On Business: Comics vs. Prints

By | Monday, October 27, 2014 Leave a Comment
This is a picture of Mike Gray, tabling in an Artist Alley. I don't know him and, as far as I can recall, never seen him at any shows I've been to, but it's clear shot of a pretty typical set-up. He's got his comics to sell on the right, and a portfolio of prints in front. From the looks of it, mostly superheroes done in his personal cartooning style.

One thing I've noticed the past couple years, and seen a few creators speak to recently, is that there's been a significant increase in the sales of prints over comics. Walking down some Artist Alleys this year, I couldn't help but notice that a number of artists didn't have any comics to sell at all, and were just selling prints. They were illustrators, not cartoonists. Comic artists, too, seemed to have more prints available than comics.

Now, from the creators' perspective, I totally get this. It's generally easier to do a single illustration than an entire comic, and there's a considerably higher profit margin on them as well. So that artists of all stripes have shifted their focus to what's easier to create, more likely to sell, and brings in more money makes complete sense. That's how capitalism is supposed to work.

What I don't get is why people are putting more money towards prints than comics. Like I said, I've seen/heard multiple artists speak to this lately. Where a customer will buy a $20 print, when the exact same artwork is included in a $20 book collection that has a bunch of comics in it as well. The print may be a little larger and easier to frame, but... what are people doing with these prints? I mean, how much wall space do they have to hang them?

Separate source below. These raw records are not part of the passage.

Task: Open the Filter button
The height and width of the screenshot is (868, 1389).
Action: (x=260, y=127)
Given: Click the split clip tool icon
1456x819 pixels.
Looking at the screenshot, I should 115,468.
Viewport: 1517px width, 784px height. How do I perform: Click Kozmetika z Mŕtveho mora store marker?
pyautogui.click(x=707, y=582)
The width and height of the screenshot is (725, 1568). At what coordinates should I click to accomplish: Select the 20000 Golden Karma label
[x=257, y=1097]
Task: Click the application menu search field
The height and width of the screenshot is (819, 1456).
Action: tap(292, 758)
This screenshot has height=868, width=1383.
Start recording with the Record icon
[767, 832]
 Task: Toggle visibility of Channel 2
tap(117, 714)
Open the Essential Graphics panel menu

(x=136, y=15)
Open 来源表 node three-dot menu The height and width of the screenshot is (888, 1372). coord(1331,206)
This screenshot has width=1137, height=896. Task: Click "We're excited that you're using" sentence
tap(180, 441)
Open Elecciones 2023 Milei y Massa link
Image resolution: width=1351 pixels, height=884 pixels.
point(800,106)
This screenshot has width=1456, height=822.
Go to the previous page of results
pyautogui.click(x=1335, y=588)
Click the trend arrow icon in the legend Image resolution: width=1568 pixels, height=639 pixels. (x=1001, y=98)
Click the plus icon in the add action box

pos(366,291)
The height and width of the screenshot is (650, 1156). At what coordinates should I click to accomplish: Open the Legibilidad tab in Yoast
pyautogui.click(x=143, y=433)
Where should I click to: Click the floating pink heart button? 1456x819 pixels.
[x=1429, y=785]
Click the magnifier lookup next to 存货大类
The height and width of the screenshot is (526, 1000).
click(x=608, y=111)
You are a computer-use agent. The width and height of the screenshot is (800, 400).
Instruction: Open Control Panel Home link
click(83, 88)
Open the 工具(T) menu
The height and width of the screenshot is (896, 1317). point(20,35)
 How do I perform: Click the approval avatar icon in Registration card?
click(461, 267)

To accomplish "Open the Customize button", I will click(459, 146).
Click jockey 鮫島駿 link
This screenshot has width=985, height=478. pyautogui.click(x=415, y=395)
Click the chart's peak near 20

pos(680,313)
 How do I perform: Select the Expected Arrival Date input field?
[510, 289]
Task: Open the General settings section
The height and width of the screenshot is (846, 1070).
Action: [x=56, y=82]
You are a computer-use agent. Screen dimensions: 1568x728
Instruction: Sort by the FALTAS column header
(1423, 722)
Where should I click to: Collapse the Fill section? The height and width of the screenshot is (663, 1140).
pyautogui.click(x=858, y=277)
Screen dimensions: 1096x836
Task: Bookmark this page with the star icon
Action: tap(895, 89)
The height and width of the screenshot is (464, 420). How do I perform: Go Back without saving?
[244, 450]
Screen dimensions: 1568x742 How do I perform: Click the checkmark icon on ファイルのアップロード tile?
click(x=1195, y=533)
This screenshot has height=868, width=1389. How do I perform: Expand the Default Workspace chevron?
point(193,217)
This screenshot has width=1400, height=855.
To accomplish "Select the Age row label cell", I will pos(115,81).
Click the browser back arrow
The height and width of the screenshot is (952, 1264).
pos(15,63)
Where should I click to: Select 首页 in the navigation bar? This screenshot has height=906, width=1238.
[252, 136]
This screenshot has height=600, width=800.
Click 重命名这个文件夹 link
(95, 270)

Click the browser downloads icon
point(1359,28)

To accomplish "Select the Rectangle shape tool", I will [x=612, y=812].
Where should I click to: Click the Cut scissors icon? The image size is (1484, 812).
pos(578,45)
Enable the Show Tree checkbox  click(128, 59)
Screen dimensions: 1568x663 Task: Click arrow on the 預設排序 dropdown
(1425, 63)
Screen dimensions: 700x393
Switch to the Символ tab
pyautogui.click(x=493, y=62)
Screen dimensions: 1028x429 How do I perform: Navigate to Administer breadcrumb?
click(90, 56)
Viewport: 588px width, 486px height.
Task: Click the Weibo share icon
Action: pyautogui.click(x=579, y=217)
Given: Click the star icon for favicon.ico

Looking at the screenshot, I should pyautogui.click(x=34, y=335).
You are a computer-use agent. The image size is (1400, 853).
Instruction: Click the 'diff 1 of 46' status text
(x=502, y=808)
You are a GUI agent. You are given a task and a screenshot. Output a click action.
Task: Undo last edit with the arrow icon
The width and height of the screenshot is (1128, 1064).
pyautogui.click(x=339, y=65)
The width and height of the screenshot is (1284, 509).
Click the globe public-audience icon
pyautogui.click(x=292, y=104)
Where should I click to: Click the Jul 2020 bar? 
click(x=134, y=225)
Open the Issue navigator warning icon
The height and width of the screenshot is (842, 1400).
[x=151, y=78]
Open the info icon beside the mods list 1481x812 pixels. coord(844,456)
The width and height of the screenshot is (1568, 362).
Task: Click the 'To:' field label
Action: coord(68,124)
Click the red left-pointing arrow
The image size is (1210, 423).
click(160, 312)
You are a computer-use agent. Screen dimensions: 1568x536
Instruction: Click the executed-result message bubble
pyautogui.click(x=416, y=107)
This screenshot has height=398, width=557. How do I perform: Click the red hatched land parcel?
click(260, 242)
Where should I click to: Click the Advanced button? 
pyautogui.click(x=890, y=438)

My thinking is that if an artist creates a really cool image -- say, Blue Falcon giving Space Ghost a beat-down that harkens back to Frank Miller's Dark Knight -- I might save it as a background for my phone, or make it an image in my desktop's screen saver or something, but it would be something where I could display it fairly regularly and appreciate it. Now you can do that, too, by putting it up on your wall but, as I suggested, you have a pretty finite amount of wall space to hang stuff like this.

So what do people do with all these prints? Seriously, I have no idea. Are they regularly pulling artwork down off their walls as they buy new pieces? Do they just hold on to them and keep them in a portfolio or something? I understand creators working to meet the demand here; I just don't understand the demand in the first place.